Only a number is expected in reply: the number of lines below that include the word "Given".
(DATA FOR THE TASK Opens)
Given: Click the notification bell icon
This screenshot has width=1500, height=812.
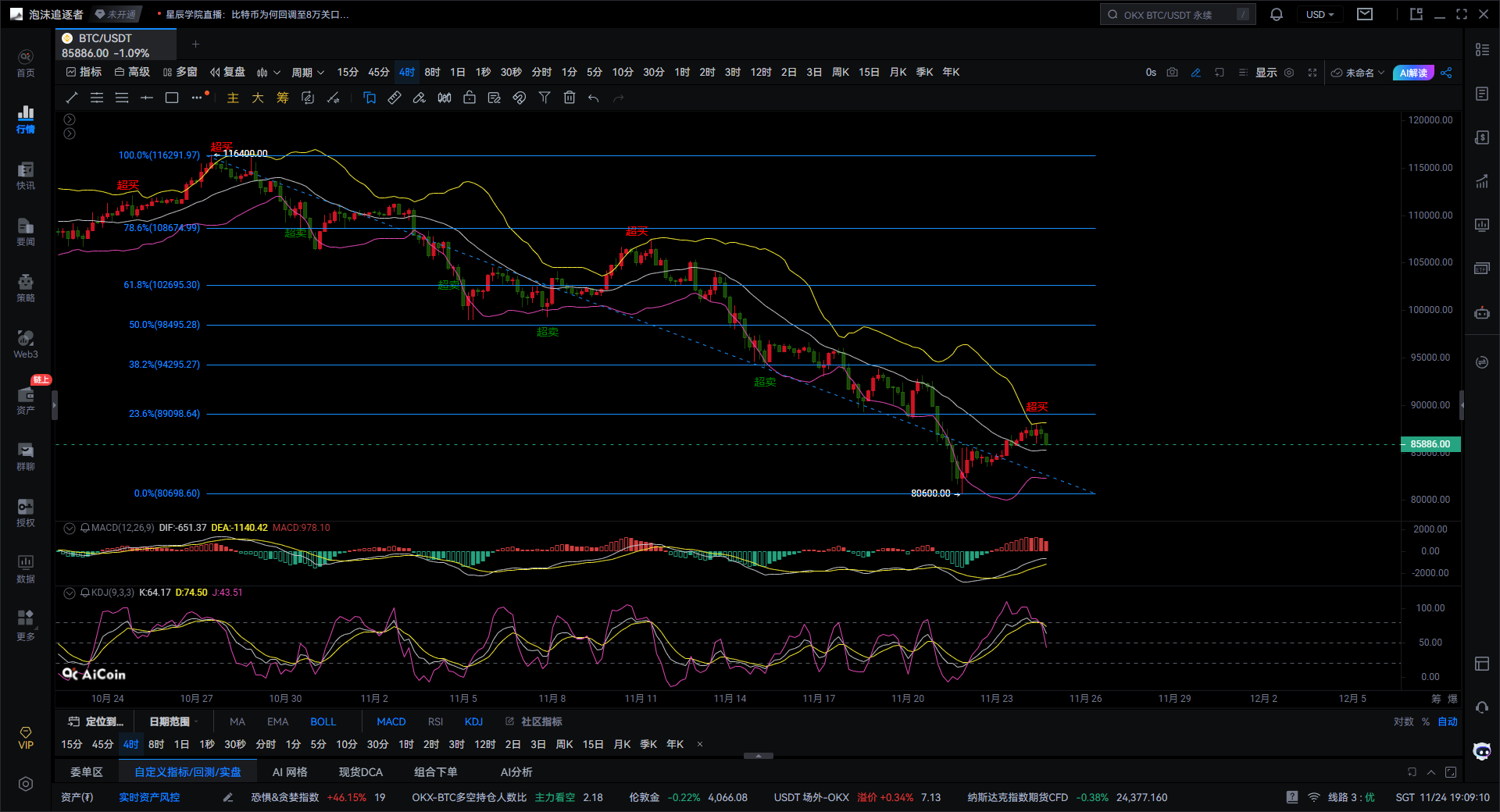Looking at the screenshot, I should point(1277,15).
(DATA FOR THE TASK Closes)
(DATA FOR THE TASK Opens)
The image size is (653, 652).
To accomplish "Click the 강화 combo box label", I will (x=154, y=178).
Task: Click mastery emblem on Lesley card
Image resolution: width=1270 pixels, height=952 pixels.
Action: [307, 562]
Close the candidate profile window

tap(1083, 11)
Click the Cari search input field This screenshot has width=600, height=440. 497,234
(DATA FOR THE TASK Closes)
(DATA FOR THE TASK Opens)
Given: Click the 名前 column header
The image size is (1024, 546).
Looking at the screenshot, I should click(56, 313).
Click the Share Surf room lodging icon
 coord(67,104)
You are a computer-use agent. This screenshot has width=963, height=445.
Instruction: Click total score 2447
(DATA FOR THE TASK Closes)
- EXPECTED ANSWER -
2